:: Extracted records ::
[Start of Attachment]
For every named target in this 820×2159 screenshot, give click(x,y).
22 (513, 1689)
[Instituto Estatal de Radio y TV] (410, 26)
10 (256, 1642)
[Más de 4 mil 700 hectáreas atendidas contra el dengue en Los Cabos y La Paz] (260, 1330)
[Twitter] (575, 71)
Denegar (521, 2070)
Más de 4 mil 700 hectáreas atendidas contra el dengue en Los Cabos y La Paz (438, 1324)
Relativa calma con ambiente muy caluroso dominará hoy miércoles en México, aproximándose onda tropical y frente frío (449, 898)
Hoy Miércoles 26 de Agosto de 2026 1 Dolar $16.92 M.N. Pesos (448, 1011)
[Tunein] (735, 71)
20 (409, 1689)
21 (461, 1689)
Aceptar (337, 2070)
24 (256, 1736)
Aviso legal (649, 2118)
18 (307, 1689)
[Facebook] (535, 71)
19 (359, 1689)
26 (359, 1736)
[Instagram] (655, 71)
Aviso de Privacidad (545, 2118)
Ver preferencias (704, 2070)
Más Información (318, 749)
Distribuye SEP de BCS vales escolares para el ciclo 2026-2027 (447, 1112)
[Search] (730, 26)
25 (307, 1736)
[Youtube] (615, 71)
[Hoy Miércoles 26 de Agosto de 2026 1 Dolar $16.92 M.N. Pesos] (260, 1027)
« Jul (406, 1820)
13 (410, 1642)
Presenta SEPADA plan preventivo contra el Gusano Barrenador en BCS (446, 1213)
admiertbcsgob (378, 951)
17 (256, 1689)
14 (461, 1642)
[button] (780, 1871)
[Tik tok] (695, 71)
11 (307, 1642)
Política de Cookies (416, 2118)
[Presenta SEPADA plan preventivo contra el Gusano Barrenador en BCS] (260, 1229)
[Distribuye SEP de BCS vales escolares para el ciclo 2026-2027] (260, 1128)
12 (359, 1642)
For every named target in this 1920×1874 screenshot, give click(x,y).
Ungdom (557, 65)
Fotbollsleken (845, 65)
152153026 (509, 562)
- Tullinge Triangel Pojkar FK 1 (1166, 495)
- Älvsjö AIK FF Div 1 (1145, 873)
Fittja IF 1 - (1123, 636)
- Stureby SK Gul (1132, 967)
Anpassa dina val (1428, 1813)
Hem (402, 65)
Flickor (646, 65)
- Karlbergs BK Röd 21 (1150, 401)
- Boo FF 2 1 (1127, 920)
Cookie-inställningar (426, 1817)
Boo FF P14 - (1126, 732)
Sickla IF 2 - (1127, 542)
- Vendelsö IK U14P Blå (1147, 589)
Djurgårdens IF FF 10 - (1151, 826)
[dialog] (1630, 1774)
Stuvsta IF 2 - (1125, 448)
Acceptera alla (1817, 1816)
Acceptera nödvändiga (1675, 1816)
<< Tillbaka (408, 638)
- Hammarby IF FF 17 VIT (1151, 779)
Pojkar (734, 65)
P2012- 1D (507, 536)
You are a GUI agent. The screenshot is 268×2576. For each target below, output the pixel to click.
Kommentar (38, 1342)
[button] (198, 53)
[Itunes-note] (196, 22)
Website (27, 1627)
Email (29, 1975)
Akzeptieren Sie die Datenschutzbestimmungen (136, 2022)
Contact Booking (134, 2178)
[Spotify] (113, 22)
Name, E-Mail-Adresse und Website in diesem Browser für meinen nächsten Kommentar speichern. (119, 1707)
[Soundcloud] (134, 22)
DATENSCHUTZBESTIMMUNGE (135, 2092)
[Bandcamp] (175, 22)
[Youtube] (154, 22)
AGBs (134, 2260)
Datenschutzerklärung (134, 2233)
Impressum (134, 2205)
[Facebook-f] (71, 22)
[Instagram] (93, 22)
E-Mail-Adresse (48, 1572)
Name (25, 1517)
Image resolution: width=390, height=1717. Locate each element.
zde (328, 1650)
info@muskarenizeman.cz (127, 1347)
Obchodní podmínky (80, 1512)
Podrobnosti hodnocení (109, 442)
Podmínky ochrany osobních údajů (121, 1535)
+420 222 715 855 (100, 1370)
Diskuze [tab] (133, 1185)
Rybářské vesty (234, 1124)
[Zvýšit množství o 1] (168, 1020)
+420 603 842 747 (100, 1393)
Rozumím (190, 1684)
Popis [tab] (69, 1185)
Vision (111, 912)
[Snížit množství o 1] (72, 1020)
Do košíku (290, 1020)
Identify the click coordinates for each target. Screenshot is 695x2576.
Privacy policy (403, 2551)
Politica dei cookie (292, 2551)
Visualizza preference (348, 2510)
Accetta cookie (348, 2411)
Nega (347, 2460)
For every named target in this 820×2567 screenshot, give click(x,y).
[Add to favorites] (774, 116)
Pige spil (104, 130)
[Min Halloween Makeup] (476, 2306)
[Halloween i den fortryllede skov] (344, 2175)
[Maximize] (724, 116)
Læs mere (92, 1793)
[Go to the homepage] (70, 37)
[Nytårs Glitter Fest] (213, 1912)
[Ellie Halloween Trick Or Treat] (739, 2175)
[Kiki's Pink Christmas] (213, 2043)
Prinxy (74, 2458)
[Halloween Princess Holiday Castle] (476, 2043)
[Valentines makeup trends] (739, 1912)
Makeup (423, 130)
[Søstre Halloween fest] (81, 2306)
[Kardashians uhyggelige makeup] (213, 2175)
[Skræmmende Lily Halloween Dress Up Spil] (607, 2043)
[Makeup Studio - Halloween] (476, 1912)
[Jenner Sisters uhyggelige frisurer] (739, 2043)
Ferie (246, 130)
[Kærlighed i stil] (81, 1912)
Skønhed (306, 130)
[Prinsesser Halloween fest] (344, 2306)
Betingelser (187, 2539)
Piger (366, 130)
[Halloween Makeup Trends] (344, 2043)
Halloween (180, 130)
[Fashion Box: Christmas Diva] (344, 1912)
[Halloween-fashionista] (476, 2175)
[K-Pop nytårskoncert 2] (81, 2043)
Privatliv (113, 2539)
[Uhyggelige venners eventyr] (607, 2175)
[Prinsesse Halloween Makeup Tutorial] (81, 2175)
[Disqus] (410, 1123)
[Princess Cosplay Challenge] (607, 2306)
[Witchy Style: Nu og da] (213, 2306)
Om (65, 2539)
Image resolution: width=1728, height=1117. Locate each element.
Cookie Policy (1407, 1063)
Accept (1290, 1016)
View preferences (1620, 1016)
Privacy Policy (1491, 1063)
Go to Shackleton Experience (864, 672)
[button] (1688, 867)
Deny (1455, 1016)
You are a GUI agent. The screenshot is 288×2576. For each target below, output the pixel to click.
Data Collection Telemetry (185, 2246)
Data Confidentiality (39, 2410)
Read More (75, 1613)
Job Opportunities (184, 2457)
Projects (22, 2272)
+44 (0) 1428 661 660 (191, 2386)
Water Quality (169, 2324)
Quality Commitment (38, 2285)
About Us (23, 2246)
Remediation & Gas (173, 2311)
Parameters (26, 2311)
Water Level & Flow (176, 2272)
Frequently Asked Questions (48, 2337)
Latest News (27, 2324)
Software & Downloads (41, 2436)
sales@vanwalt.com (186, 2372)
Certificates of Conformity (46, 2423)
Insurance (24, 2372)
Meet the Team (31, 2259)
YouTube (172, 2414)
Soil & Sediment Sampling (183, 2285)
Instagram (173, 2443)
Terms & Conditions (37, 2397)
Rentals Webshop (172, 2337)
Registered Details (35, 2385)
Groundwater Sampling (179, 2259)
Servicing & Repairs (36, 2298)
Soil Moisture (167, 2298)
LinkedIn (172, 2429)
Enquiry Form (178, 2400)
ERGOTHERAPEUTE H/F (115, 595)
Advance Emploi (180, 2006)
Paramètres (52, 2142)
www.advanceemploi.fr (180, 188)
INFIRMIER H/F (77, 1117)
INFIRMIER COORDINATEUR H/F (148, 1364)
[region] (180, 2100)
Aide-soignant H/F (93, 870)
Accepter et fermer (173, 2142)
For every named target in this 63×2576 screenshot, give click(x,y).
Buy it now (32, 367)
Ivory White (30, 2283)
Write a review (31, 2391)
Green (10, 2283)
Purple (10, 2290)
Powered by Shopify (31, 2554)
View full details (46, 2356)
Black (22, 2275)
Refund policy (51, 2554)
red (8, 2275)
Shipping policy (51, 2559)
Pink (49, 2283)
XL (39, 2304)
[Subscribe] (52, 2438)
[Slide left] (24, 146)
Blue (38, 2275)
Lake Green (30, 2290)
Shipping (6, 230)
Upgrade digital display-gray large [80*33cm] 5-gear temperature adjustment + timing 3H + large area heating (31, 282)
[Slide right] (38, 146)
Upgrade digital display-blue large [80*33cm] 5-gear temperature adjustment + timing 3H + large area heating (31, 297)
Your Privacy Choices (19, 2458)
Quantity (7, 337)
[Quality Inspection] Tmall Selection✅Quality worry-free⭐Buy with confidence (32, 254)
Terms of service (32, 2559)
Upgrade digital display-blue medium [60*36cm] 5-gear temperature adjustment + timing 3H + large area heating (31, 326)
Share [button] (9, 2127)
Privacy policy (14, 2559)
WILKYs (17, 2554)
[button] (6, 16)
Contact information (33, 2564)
[End of Attachment]
:: About this exercise ::
The lines needed are the ones from the first line of the entries through the line that contains "Paz (438, 1324)", given again without any change.

:: Response for this exercise ::
For every named target in this 820×2159 screenshot, give click(x,y).
22 (513, 1689)
[Instituto Estatal de Radio y TV] (410, 26)
10 (256, 1642)
[Más de 4 mil 700 hectáreas atendidas contra el dengue en Los Cabos y La Paz] (260, 1330)
[Twitter] (575, 71)
Denegar (521, 2070)
Más de 4 mil 700 hectáreas atendidas contra el dengue en Los Cabos y La Paz (438, 1324)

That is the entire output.